(Beginning of INFORMATION)

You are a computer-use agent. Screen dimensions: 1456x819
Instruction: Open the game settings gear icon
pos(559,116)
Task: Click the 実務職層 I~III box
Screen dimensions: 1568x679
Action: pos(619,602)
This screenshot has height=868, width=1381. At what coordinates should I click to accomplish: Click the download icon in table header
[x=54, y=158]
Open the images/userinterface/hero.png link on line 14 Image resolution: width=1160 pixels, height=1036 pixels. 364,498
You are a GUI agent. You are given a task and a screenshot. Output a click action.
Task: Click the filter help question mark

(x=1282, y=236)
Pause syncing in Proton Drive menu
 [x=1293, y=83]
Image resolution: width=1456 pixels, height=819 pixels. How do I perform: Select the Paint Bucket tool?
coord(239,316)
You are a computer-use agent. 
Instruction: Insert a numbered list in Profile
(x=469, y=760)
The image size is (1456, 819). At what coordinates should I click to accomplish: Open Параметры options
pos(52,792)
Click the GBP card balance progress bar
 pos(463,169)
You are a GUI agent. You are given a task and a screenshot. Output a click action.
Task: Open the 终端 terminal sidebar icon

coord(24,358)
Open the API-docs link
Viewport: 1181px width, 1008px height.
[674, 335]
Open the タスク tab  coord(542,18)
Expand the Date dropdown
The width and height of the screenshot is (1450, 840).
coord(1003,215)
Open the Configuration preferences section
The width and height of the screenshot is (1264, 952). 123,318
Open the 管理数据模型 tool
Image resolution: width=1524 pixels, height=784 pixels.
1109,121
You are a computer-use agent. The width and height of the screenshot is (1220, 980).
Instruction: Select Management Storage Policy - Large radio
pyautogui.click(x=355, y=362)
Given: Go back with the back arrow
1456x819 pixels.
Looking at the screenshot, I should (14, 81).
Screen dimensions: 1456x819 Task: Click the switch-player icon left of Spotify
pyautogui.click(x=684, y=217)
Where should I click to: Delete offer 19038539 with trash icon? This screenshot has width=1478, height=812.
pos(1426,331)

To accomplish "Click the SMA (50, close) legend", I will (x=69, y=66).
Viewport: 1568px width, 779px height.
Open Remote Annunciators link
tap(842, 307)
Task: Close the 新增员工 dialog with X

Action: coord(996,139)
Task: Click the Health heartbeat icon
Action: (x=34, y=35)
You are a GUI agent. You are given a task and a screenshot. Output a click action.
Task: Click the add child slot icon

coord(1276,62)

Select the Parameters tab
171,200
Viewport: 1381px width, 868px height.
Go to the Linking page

(End of INFORMATION)

### TASK TO CARRY OUT:
All of the data must be returned exactly.

### SOLUTION BELOW:
You are a computer-use agent. Screen dimensions: 1456x819
Instruction: Open the game settings gear icon
pos(559,116)
Task: Click the 実務職層 I~III box
Screen dimensions: 1568x679
Action: pos(619,602)
This screenshot has height=868, width=1381. At what coordinates should I click to accomplish: Click the download icon in table header
[x=54, y=158]
Open the images/userinterface/hero.png link on line 14 Image resolution: width=1160 pixels, height=1036 pixels. 364,498
You are a GUI agent. You are given a task and a screenshot. Output a click action.
Task: Click the filter help question mark

(x=1282, y=236)
Pause syncing in Proton Drive menu
 [x=1293, y=83]
Image resolution: width=1456 pixels, height=819 pixels. How do I perform: Select the Paint Bucket tool?
coord(239,316)
You are a computer-use agent. 
Instruction: Insert a numbered list in Profile
(x=469, y=760)
The image size is (1456, 819). At what coordinates should I click to accomplish: Open Параметры options
pos(52,792)
Click the GBP card balance progress bar
 pos(463,169)
You are a GUI agent. You are given a task and a screenshot. Output a click action.
Task: Open the 终端 terminal sidebar icon

coord(24,358)
Open the API-docs link
Viewport: 1181px width, 1008px height.
[674, 335]
Open the タスク tab  coord(542,18)
Expand the Date dropdown
The width and height of the screenshot is (1450, 840).
coord(1003,215)
Open the Configuration preferences section
The width and height of the screenshot is (1264, 952). 123,318
Open the 管理数据模型 tool
Image resolution: width=1524 pixels, height=784 pixels.
1109,121
You are a computer-use agent. The width and height of the screenshot is (1220, 980).
Instruction: Select Management Storage Policy - Large radio
pyautogui.click(x=355, y=362)
Given: Go back with the back arrow
1456x819 pixels.
Looking at the screenshot, I should (14, 81).
Screen dimensions: 1456x819 Task: Click the switch-player icon left of Spotify
pyautogui.click(x=684, y=217)
Where should I click to: Delete offer 19038539 with trash icon? This screenshot has width=1478, height=812.
pos(1426,331)

To accomplish "Click the SMA (50, close) legend", I will (x=69, y=66).
Viewport: 1568px width, 779px height.
Open Remote Annunciators link
tap(842, 307)
Task: Close the 新增员工 dialog with X

Action: coord(996,139)
Task: Click the Health heartbeat icon
Action: (x=34, y=35)
You are a GUI agent. You are given a task and a screenshot. Output a click action.
Task: Click the add child slot icon

coord(1276,62)

Select the Parameters tab
171,200
Viewport: 1381px width, 868px height.
Go to the Linking page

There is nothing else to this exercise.